ABOUT THIS EXERCISE: Using the line with "Given: Open the Per page dropdown" as your starting point, transcribe it and each line beneath it word for word until the records run out, without pictures.

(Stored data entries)
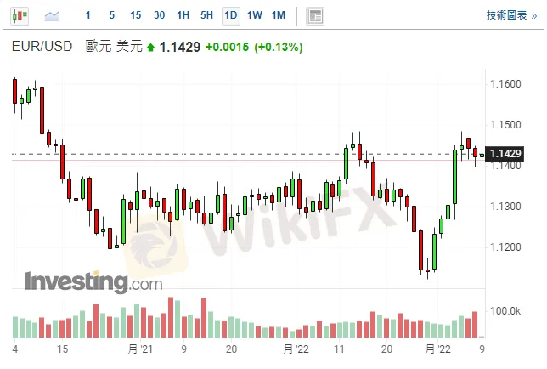Choose the 1M monthly timeframe
547x369 pixels.
pos(278,15)
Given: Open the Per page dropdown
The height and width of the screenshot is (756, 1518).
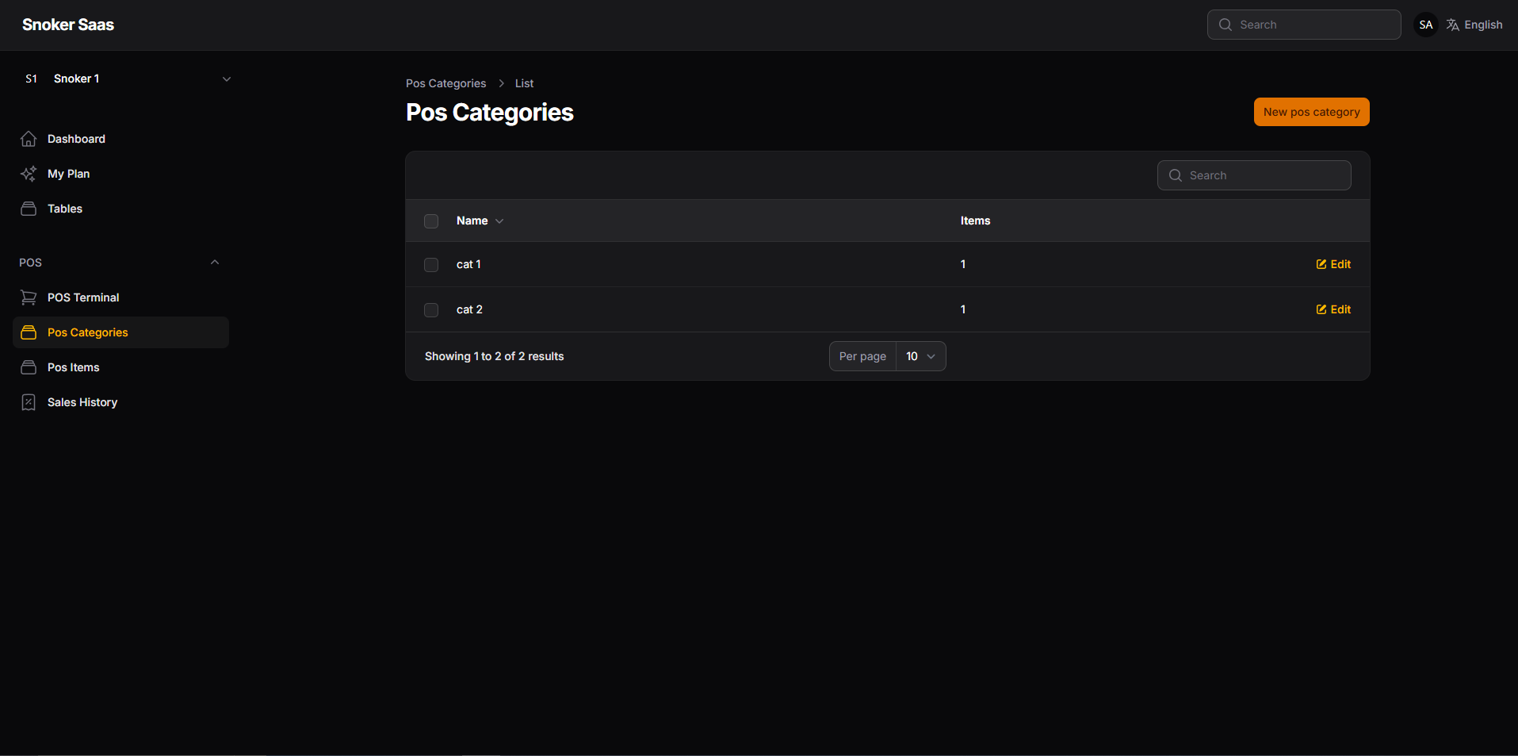Looking at the screenshot, I should [x=920, y=356].
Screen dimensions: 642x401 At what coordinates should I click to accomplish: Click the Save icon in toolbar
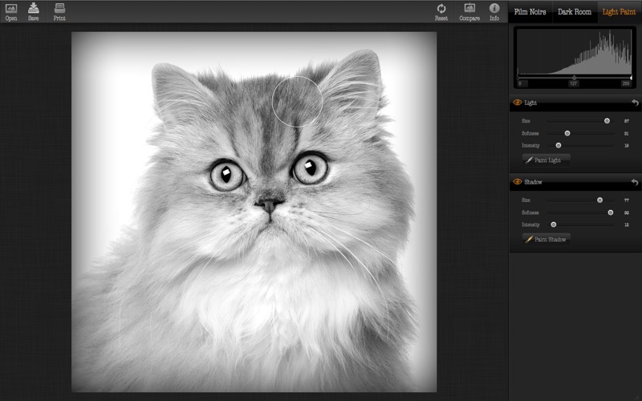click(34, 9)

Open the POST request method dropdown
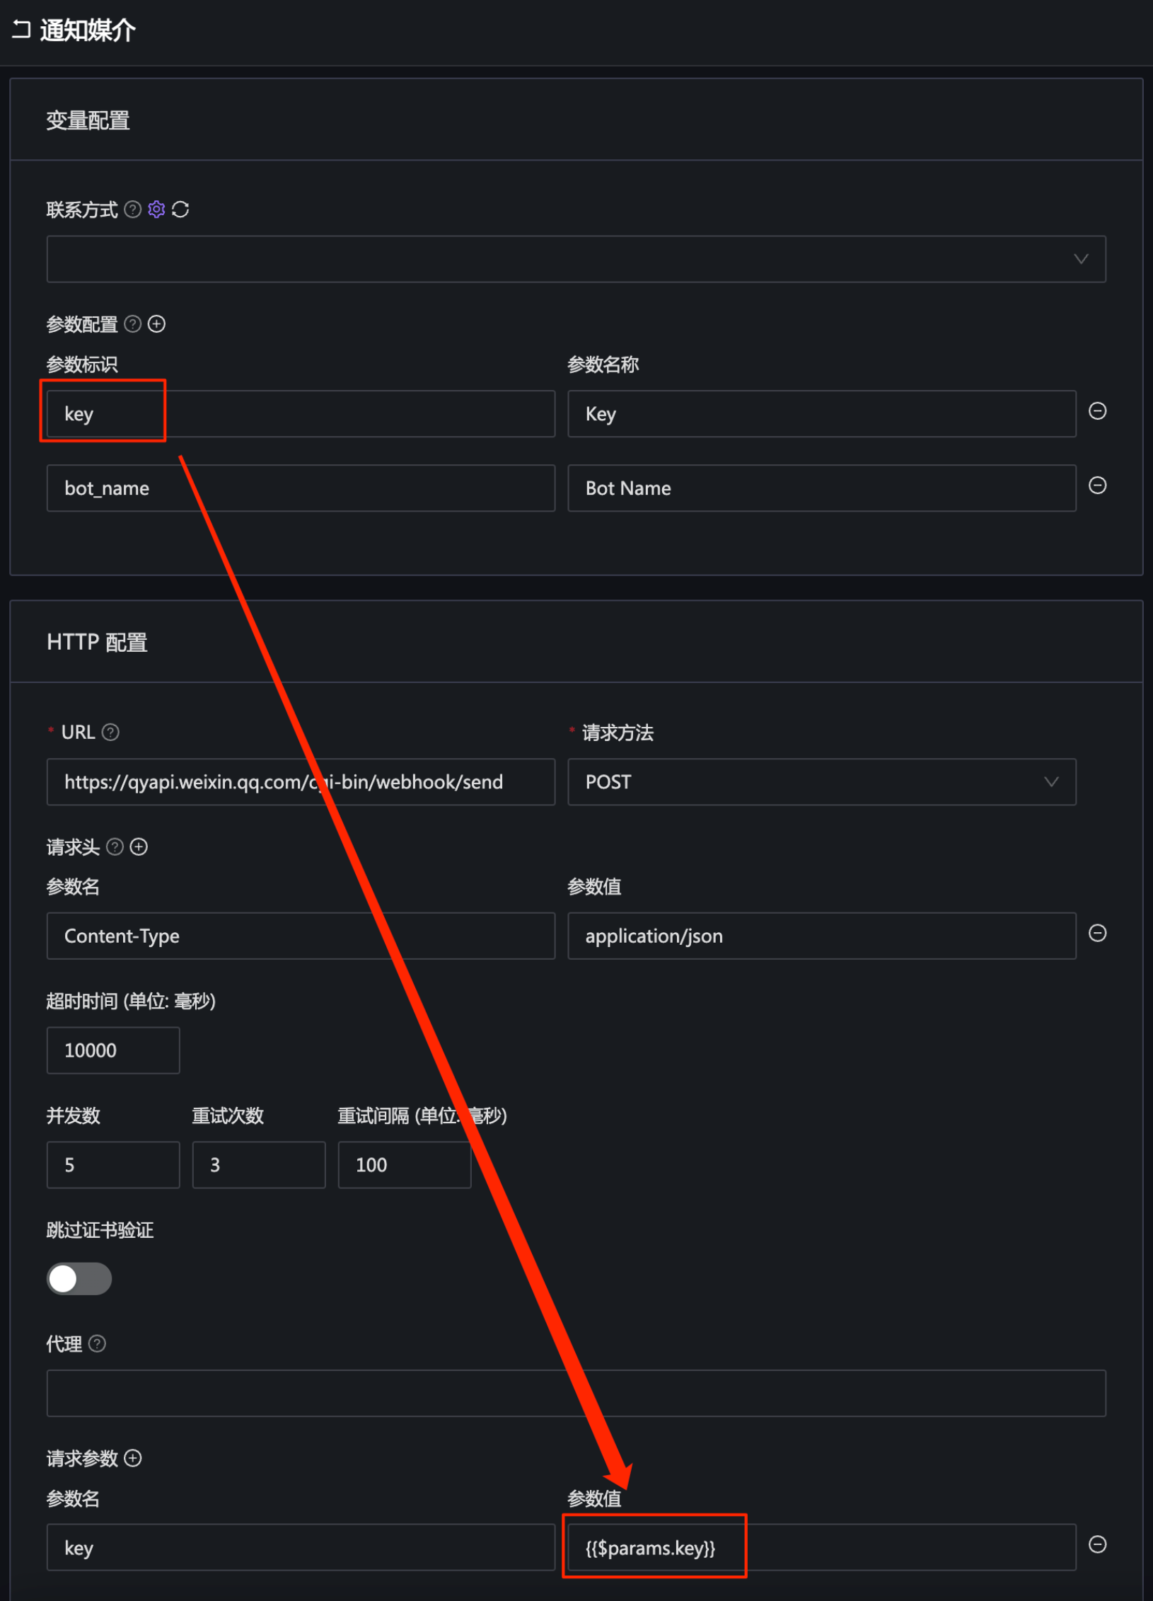click(821, 782)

THE ANSWER:
Given: Open the Per page dropdown
The height and width of the screenshot is (756, 1518).
Looking at the screenshot, I should [x=920, y=356].
Screen dimensions: 642x401 At what coordinates should I click to accomplish: Click the Save icon in toolbar
click(34, 9)

Open the POST request method dropdown
click(821, 782)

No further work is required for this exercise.